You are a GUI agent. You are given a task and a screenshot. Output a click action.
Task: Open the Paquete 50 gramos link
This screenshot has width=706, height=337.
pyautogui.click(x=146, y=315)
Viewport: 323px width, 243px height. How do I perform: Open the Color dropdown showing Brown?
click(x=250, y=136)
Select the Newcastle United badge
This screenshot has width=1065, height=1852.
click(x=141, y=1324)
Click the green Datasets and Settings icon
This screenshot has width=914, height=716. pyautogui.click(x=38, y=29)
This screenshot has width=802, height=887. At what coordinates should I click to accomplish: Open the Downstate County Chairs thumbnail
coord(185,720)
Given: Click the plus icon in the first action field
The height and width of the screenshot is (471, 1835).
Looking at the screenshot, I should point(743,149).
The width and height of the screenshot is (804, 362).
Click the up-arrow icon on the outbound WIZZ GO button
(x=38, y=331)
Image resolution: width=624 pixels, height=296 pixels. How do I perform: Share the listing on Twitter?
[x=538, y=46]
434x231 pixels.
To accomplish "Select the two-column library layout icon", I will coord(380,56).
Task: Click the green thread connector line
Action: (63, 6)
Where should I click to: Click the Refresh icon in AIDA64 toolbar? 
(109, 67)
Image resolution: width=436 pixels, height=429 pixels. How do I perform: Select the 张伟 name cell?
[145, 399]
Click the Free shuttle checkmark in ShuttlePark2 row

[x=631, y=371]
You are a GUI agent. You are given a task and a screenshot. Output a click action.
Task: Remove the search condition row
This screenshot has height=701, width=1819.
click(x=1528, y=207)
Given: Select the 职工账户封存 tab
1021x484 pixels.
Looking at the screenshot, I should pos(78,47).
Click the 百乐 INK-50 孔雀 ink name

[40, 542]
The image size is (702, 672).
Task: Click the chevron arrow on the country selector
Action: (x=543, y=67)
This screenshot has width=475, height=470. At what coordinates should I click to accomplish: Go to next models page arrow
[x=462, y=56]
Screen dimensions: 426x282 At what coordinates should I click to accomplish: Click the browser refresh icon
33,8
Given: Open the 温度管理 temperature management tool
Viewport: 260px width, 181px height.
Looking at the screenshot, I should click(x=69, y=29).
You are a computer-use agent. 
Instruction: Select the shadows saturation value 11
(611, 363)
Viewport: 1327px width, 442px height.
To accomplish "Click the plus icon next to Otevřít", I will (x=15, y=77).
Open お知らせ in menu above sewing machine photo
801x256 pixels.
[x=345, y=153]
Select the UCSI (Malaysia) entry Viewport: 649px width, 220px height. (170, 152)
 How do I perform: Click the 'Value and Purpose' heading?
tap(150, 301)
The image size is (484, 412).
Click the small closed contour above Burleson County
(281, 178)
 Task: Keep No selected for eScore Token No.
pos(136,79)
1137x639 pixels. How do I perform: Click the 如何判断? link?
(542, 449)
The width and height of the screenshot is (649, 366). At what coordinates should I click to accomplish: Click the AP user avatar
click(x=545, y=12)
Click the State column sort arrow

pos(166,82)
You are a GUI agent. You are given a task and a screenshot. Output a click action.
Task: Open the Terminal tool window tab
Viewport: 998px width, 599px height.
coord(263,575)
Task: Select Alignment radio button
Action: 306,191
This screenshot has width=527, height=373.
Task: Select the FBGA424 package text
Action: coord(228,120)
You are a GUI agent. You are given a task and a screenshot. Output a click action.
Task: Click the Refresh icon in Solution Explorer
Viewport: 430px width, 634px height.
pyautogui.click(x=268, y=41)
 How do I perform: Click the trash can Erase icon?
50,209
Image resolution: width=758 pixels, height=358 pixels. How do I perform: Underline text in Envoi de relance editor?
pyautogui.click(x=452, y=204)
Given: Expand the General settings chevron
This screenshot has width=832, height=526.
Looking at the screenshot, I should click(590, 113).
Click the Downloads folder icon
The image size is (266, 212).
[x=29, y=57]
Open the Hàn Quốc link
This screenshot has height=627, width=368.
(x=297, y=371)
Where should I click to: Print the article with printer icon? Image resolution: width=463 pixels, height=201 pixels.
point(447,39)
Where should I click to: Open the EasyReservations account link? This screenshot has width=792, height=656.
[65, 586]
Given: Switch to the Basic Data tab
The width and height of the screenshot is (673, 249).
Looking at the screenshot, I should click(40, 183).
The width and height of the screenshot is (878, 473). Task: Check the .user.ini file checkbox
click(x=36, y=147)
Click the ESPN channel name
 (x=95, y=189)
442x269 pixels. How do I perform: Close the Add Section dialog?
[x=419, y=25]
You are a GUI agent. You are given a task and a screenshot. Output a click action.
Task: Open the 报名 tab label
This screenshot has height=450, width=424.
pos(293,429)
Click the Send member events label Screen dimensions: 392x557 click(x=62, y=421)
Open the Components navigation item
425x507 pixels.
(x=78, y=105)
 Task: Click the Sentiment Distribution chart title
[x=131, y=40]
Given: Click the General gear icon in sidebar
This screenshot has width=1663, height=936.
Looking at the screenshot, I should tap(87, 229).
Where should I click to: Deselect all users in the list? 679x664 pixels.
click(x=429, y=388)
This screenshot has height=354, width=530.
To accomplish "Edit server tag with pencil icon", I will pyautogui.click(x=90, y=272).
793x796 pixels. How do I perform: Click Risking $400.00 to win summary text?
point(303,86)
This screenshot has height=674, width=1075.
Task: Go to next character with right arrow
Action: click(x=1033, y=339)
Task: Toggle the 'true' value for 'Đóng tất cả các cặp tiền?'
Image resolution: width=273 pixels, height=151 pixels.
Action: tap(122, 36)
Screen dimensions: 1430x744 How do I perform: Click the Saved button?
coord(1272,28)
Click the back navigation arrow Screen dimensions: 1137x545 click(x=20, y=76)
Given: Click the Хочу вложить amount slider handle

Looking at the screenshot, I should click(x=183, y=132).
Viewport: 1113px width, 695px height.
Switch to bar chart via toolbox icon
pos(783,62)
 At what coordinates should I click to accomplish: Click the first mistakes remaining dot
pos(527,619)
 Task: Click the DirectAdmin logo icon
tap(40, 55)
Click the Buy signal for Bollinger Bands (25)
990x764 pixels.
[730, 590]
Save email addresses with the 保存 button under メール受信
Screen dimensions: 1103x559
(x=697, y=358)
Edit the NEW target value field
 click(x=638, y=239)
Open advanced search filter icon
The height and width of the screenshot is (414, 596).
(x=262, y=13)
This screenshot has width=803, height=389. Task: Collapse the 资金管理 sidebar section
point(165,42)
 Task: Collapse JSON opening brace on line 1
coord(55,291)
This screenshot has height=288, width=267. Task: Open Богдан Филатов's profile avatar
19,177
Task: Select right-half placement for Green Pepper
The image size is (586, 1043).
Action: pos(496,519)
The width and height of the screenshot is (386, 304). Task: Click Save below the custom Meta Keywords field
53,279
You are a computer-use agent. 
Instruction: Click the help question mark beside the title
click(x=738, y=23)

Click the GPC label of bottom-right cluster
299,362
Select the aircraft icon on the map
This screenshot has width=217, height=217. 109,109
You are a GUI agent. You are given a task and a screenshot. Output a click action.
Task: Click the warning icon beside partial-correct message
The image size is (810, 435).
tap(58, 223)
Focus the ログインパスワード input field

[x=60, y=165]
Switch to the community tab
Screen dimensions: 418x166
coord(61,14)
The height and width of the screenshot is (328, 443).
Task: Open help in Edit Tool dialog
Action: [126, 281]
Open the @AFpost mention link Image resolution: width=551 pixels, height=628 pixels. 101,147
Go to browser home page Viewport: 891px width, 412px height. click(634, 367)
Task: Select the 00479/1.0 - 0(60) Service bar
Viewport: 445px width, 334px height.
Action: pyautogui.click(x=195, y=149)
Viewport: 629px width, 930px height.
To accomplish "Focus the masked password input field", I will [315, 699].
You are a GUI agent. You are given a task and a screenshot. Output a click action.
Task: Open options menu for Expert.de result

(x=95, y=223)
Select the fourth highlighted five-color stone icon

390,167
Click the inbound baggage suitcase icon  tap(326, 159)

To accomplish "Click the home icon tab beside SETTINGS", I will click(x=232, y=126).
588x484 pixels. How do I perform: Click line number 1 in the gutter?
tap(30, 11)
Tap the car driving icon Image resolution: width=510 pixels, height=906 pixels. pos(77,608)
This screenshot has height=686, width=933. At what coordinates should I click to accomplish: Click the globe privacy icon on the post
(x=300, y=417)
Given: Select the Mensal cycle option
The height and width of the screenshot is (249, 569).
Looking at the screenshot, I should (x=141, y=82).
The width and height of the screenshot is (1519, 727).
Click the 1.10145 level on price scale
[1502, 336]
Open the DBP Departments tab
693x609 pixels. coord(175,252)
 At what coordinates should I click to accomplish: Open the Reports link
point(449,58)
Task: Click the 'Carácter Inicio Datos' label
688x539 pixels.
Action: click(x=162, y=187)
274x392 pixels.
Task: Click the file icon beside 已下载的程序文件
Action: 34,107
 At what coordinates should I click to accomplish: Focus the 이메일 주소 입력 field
========================================
== ACTIVITY ==
Begin with the first line of the data above and, please, print each line exactly until you have printed the line containing "The width and height of the screenshot is (804, 362)."; print nothing else.

== SOLUTION TO THIS TASK ==
You are a GUI agent. You are given a task and a screenshot. Output a click action.
Task: Open the Paquete 50 gramos link
This screenshot has width=706, height=337.
pyautogui.click(x=146, y=315)
Viewport: 323px width, 243px height. How do I perform: Open the Color dropdown showing Brown?
click(x=250, y=136)
Select the Newcastle United badge
This screenshot has width=1065, height=1852.
click(x=141, y=1324)
Click the green Datasets and Settings icon
This screenshot has width=914, height=716. pyautogui.click(x=38, y=29)
This screenshot has width=802, height=887. At what coordinates should I click to accomplish: Open the Downstate County Chairs thumbnail
coord(185,720)
Given: Click the plus icon in the first action field
The height and width of the screenshot is (471, 1835).
Looking at the screenshot, I should point(743,149).
The width and height of the screenshot is (804, 362).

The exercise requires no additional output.